EXERCISE PROMPT:
Write out the items below word for word, everything from the line that contains "Task: Open customer service headset icon" down to the line that contains "pyautogui.click(x=101, y=423)", with both of those lines included.

EXERCISE DATA:
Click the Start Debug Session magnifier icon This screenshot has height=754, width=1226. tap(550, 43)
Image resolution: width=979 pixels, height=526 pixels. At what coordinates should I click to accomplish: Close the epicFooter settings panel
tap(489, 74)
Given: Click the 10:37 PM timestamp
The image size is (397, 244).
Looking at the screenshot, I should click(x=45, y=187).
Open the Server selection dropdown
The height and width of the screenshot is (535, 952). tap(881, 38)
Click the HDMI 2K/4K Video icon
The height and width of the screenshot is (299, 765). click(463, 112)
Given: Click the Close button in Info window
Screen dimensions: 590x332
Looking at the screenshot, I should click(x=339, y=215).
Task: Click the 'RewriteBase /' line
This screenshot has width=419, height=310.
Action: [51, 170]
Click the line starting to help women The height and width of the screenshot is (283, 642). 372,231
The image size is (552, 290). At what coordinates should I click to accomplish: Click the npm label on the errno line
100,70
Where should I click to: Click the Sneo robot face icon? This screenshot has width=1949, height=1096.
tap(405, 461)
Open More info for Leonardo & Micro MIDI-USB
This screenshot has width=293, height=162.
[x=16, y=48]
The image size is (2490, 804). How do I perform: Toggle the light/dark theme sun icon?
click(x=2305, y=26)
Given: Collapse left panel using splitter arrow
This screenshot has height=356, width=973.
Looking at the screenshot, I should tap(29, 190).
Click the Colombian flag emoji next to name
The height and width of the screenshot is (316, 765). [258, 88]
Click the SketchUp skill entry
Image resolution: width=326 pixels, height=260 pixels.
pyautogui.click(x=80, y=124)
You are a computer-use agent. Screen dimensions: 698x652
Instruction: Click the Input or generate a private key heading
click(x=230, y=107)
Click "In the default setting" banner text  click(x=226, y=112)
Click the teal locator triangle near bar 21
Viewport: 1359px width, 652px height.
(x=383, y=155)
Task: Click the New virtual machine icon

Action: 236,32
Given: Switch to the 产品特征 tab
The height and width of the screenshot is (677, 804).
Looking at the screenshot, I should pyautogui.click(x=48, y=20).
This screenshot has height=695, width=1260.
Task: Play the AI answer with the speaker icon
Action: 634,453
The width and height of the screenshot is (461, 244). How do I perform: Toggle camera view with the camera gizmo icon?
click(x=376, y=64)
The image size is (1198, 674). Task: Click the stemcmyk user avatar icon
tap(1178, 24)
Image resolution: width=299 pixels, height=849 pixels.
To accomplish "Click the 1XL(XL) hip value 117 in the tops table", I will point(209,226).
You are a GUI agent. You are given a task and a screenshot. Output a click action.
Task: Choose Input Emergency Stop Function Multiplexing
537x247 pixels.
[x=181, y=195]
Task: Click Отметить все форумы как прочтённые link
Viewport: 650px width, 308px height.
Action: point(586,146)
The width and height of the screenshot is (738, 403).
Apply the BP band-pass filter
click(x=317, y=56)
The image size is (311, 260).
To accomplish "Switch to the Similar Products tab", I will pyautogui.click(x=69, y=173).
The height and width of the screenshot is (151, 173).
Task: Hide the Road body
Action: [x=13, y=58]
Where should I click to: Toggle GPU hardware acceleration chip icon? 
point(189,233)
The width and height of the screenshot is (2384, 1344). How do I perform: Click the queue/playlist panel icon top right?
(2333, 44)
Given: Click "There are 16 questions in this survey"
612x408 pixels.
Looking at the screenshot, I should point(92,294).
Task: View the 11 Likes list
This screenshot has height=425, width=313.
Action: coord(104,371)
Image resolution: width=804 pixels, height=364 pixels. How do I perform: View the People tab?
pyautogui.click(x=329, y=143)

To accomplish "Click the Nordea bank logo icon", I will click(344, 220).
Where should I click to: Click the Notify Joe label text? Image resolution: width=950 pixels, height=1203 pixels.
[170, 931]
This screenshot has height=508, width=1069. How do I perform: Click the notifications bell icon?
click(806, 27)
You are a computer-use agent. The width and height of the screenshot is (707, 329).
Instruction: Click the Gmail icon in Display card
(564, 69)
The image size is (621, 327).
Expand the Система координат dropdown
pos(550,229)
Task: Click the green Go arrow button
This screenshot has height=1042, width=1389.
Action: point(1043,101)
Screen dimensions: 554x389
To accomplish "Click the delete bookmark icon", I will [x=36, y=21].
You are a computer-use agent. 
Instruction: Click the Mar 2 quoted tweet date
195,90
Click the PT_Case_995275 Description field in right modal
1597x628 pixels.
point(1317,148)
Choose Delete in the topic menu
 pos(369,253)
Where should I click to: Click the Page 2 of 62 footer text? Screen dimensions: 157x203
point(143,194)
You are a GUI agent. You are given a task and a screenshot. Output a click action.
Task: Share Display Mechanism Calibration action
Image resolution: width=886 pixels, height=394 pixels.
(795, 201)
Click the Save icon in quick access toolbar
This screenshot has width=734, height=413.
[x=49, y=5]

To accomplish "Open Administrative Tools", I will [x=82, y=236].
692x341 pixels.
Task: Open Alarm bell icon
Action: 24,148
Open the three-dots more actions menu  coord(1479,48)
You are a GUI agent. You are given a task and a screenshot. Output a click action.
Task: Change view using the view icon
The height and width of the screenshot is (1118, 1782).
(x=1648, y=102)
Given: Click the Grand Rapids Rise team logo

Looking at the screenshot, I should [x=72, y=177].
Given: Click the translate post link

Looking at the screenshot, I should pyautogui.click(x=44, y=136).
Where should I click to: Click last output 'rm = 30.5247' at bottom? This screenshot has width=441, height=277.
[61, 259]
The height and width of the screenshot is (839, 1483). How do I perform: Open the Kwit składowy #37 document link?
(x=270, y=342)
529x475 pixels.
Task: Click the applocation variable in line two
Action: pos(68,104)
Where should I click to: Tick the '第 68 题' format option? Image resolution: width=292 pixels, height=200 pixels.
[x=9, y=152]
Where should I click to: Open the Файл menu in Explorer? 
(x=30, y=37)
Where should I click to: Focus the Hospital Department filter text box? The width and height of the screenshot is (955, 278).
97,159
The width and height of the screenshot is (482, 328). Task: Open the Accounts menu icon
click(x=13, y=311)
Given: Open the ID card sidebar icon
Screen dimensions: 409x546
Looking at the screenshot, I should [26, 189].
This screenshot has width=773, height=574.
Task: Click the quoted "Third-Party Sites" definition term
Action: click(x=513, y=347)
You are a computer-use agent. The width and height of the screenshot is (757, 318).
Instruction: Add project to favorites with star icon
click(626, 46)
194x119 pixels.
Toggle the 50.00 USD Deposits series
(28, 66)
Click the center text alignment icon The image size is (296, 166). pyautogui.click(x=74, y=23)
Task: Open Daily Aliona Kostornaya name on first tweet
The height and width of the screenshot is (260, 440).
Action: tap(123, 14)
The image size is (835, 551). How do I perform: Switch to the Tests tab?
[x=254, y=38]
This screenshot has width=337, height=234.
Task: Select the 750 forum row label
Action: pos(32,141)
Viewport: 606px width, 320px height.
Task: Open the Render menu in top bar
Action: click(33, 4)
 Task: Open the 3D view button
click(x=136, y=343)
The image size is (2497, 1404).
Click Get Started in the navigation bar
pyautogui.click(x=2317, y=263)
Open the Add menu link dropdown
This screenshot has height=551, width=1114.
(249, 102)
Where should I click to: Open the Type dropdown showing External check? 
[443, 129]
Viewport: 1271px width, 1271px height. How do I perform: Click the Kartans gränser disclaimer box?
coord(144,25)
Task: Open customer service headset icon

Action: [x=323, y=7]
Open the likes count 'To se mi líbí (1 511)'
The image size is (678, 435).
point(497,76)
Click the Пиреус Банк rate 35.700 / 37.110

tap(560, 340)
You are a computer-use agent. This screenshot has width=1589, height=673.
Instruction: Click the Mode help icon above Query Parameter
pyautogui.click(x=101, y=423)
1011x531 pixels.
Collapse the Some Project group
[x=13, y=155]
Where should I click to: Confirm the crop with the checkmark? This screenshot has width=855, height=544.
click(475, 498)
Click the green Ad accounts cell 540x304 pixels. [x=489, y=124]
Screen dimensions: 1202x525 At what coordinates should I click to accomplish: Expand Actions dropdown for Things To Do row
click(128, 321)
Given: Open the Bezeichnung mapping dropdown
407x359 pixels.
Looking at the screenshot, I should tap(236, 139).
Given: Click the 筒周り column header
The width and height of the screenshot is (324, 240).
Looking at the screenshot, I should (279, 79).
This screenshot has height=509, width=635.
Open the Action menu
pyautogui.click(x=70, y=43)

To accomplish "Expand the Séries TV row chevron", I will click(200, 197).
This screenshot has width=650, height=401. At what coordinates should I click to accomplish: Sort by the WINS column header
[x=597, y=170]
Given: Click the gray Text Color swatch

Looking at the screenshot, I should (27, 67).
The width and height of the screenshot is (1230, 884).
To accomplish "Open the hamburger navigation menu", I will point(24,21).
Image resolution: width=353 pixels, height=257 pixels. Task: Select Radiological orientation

SOLUTION TO THIS EXERCISE:
Task: Open customer service headset icon

Action: [x=323, y=7]
Open the likes count 'To se mi líbí (1 511)'
The image size is (678, 435).
point(497,76)
Click the Пиреус Банк rate 35.700 / 37.110

tap(560, 340)
You are a computer-use agent. This screenshot has width=1589, height=673.
Instruction: Click the Mode help icon above Query Parameter
pyautogui.click(x=101, y=423)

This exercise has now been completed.